Table Fields

Core Table Fields

This section describes the common table fields. Generally, the pk field is an integer primary key that is to be automaticaly generated (i.e. autoincrement in RDBMS). The field secondary_id is an identifier assigned by the “data owner” (e.g., the collaboration partner). This identifier has to be unique within a given project but can be ambiguous globally.

A possible best practice is to enforce the secondary_id to only consist of alphanumeric characters and underscores.
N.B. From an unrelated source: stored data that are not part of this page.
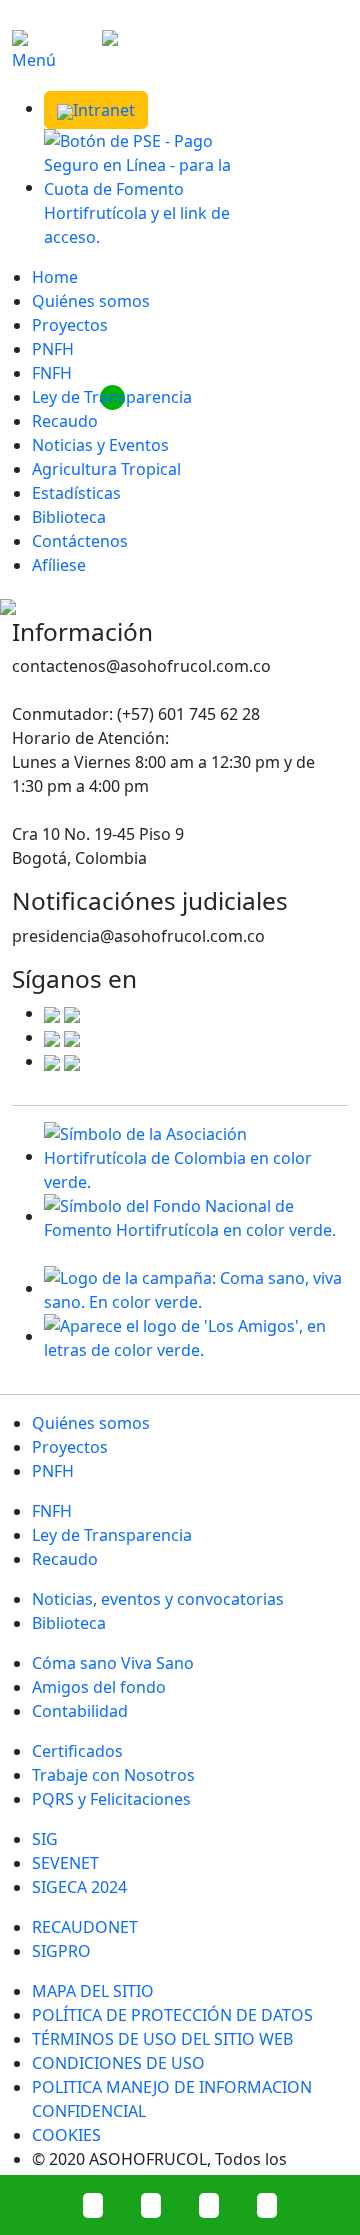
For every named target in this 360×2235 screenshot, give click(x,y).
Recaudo (65, 421)
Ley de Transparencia (112, 397)
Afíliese (59, 565)
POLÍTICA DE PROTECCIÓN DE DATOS (172, 2015)
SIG (45, 1839)
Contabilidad (80, 1711)
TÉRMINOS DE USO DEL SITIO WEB (162, 2039)
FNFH (52, 373)
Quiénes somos (91, 301)
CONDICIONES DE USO (118, 2063)
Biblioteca (69, 517)
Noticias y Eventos (100, 445)
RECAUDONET (85, 1927)
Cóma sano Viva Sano (113, 1663)
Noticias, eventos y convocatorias (158, 1599)
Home (55, 277)
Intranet (104, 110)
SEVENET (65, 1863)
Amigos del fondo (99, 1687)
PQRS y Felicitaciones (111, 1799)
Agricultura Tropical (106, 469)
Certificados (77, 1751)
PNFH (53, 349)
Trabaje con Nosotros (113, 1775)
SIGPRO (61, 1951)
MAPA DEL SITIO (93, 1991)
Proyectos (70, 325)
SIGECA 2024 (79, 1887)
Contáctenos (80, 541)
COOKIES (66, 2135)
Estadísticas (76, 493)
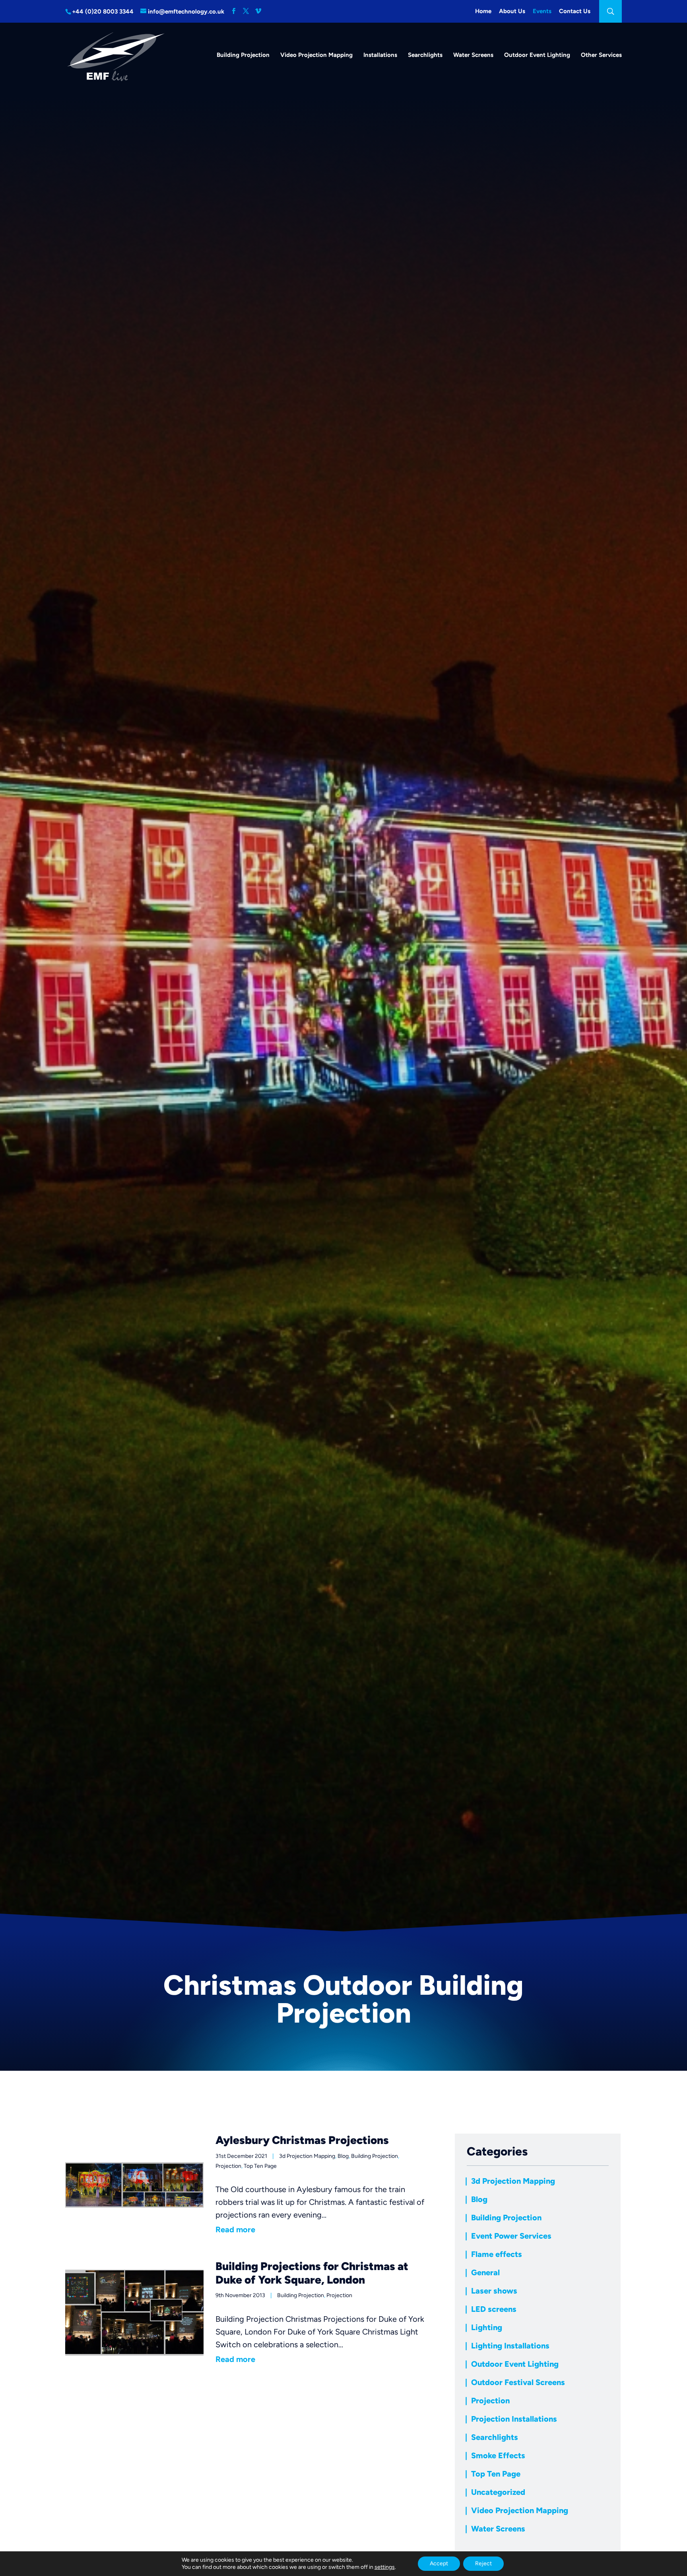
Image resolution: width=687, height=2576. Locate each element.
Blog (343, 2156)
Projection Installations (514, 2419)
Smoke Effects (498, 2455)
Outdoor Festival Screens (518, 2382)
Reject (483, 2563)
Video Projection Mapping (316, 55)
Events (542, 11)
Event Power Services (511, 2236)
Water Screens (473, 55)
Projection (228, 2166)
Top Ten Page (260, 2166)
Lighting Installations (510, 2345)
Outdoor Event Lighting (537, 55)
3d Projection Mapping (307, 2156)
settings (385, 2567)
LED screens (493, 2309)
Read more (235, 2229)
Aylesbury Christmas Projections (302, 2140)
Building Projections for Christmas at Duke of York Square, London (311, 2272)
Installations (380, 55)
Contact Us (574, 11)
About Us (512, 11)
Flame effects (496, 2254)
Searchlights (425, 55)
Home (483, 11)
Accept (439, 2563)
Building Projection (243, 55)
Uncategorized (498, 2492)
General (485, 2272)
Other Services (601, 55)
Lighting (486, 2327)
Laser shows (494, 2291)
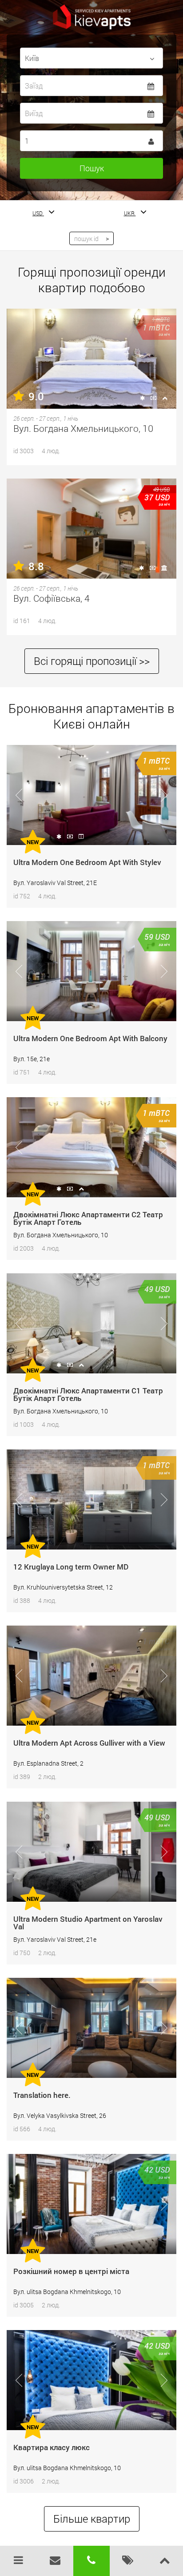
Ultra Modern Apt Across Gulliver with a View (89, 1743)
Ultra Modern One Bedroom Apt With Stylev (87, 862)
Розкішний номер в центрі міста (71, 2271)
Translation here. (42, 2095)
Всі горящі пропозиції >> (92, 661)
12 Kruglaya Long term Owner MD (70, 1566)
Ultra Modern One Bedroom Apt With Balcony (90, 1038)
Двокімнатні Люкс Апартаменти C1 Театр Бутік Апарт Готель (88, 1394)
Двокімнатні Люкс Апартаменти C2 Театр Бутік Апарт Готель (88, 1218)
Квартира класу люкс (51, 2447)
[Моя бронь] (127, 2561)
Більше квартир (91, 2519)
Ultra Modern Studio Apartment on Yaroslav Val (88, 1922)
Then, they should be constructed as (none of the <Field> values should contain a hyphen itself):

<BioEntity>-<BioSample>-<TestSample>-<NGSLibrary>

(of course only up to “BioSample” for BioSamples etc.).

Examples are:

  • BioEntity secondary ids: 2355, BIH-234
  • BioSample secondary ids:
    • 2355-B1 (first blood sample from patient 2355)
    • BIH_234-N1 (first normal sample from patient BIH-234)
    • BIH_234-T2 (second tumor sample from patient BIH-234)
  • TestSample secondary ids:
    • 2355-B1-DNA1 (first DNA extraction from first blood sample)
    • BIH_234-T1-RNA1 (first RNA extraction from first tumor sample)
    • BIH_234-T2-DNA2 (second DNA extraction from second tumor sample)
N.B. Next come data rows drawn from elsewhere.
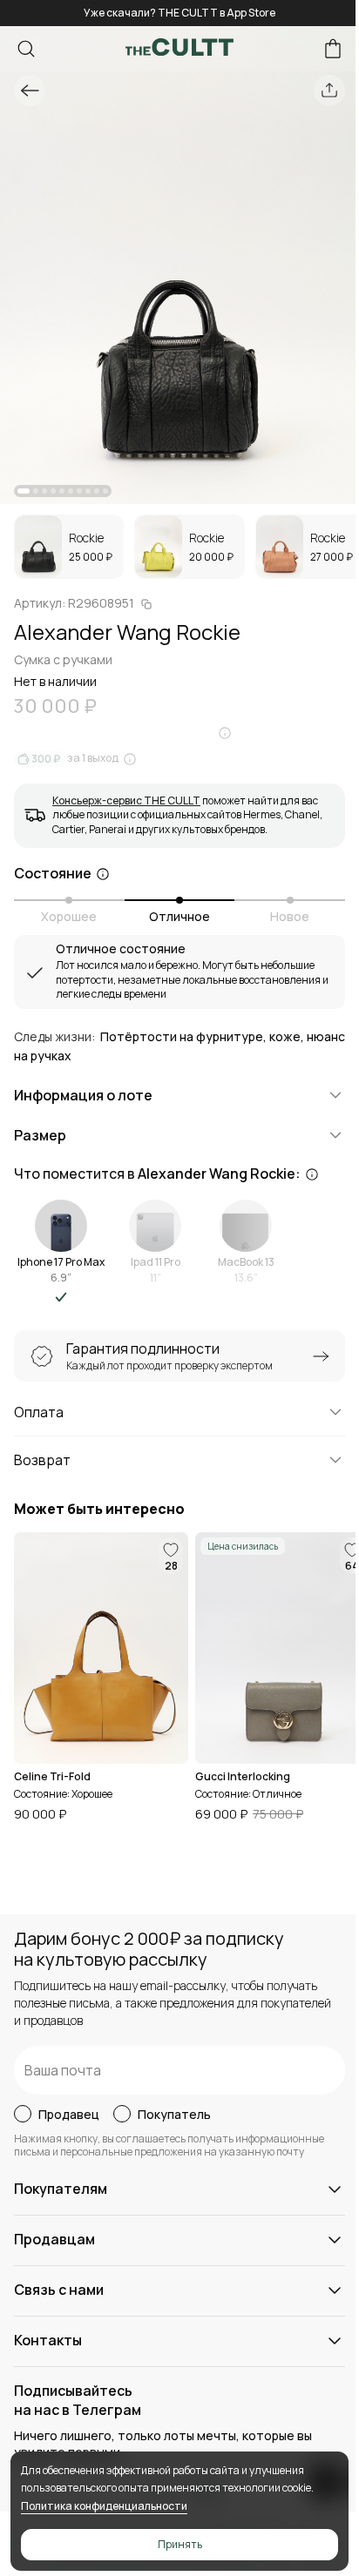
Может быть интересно (99, 1509)
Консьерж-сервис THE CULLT (126, 800)
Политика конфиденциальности (104, 2506)
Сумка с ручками (63, 659)
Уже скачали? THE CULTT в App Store (179, 12)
Generally, the following are “core fields”.

BioEntity

  • pk: integer
  • secondary_id: string

BioSample

  • pk: integer
  • bio_entity: fk to BioEntity.pk
  • secondary_id: string

TestSample

  • pk: integer
  • bio_sample: fk to BioSample.pk
  • secondary_id: string

NGSLibrary

  • pk: integer
  • test_sample: fk to TestSample.pk
  • secondary_id: string

FlowCell

  • pk: integer
  • machine_name: string
  • flowcell_name: string

NGSLibraryOnFlowCell

  • pk: integer
  • ngs_library: fk to NGSLibrary.pk
  • flowcell: fk to FlowCell
  • lane: int

Common Table Fields

For many major use cases, the following table fields are useful additions to get a list of “common fields”.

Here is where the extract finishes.